레이블이 CUDA error인 게시물을 표시합니다. 모든 게시물 표시
레이블이 CUDA error인 게시물을 표시합니다. 모든 게시물 표시

2025년 3월 19일 수요일

issue with the latest hardware (RTX 5070) and the evolving landscape of Stable Diffusion web UIs and xFormers

You're running into a very common issue with the latest hardware (RTX 5070) and the evolving landscape of Stable Diffusion web UIs and xFormers. Here's a detailed breakdown of why you're seeing the "TypeError: 'NoneType' object is not iterable" error with xFormers in the reForge web UI (based on illyasviel's Forge) and CUDA 12.8, and how to fix it.

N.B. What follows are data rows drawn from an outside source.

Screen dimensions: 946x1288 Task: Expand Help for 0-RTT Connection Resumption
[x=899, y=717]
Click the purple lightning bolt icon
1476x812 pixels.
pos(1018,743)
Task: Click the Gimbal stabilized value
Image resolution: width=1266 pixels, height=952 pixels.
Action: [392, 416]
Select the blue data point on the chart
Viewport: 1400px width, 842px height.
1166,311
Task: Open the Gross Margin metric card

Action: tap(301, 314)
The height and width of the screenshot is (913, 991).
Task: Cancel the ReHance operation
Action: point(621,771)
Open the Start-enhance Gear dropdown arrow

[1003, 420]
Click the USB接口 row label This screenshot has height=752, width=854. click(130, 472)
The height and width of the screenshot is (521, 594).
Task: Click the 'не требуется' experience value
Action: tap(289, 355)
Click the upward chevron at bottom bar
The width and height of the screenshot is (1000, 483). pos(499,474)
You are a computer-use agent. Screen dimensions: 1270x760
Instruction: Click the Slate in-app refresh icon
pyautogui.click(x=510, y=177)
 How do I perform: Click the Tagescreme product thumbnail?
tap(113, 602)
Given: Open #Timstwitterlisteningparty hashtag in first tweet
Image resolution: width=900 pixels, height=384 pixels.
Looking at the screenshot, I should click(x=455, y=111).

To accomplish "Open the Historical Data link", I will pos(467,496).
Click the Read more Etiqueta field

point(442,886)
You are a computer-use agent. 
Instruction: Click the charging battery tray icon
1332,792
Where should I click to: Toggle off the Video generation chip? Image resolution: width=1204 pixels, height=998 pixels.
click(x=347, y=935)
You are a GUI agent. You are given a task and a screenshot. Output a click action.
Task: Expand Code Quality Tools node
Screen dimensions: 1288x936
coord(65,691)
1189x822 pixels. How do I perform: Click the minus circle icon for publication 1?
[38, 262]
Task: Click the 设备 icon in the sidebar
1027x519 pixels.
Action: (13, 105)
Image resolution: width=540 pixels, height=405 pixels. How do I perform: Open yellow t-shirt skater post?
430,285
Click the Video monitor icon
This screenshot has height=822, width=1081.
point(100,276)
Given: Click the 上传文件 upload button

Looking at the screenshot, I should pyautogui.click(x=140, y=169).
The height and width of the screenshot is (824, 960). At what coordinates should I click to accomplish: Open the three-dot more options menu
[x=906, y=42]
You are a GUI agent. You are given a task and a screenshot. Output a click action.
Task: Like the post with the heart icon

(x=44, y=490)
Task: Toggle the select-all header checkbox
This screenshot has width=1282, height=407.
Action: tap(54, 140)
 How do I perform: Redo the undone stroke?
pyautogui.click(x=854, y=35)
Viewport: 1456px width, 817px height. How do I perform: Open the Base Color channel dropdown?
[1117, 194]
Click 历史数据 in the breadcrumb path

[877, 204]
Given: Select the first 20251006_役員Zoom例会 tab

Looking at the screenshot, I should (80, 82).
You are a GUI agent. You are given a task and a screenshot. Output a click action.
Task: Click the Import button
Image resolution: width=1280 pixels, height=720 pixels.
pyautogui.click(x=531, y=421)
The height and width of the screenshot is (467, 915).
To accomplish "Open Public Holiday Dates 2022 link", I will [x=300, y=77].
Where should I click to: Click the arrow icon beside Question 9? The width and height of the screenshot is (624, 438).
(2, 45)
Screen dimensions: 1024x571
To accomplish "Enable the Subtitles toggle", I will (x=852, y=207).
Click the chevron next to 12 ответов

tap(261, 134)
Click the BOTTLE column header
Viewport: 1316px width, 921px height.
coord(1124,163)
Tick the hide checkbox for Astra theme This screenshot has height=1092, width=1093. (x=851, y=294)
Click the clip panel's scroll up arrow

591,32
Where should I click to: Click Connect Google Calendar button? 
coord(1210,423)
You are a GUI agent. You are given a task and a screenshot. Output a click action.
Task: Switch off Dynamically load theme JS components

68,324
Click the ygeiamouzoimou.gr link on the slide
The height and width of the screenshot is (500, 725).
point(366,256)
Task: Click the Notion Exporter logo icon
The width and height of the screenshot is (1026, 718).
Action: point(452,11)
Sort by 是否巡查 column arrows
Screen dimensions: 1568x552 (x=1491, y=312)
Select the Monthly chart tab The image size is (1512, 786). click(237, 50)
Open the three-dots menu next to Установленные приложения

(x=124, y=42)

The Core Problem: CUDA 12.8 and xFormers Compatibility (and reForge's Specifics)

  • CUDA 12.8 is Very New: CUDA 12.8 is a very recent release. xFormers, while actively developed, often lags behind the very latest CUDA versions. The core issue is that the xFormers build you're likely using hasn't been compiled specifically to support CUDA 12.8 yet.
  • reForge's Build Process: reForge (based on illyasviel's Forge) has a specific way it handles dependencies and builds. It's often more sensitive to these kinds of compatibility issues than some other web UIs.
  • xFormers Initialization Failure: The "NoneType" error indicates that xFormers is failing to initialize correctly within the reForge environment when CUDA 12.8 is present. It's likely a function within xFormers is expecting a list or iterable, but it's receiving None because the initialization process didn't complete successfully.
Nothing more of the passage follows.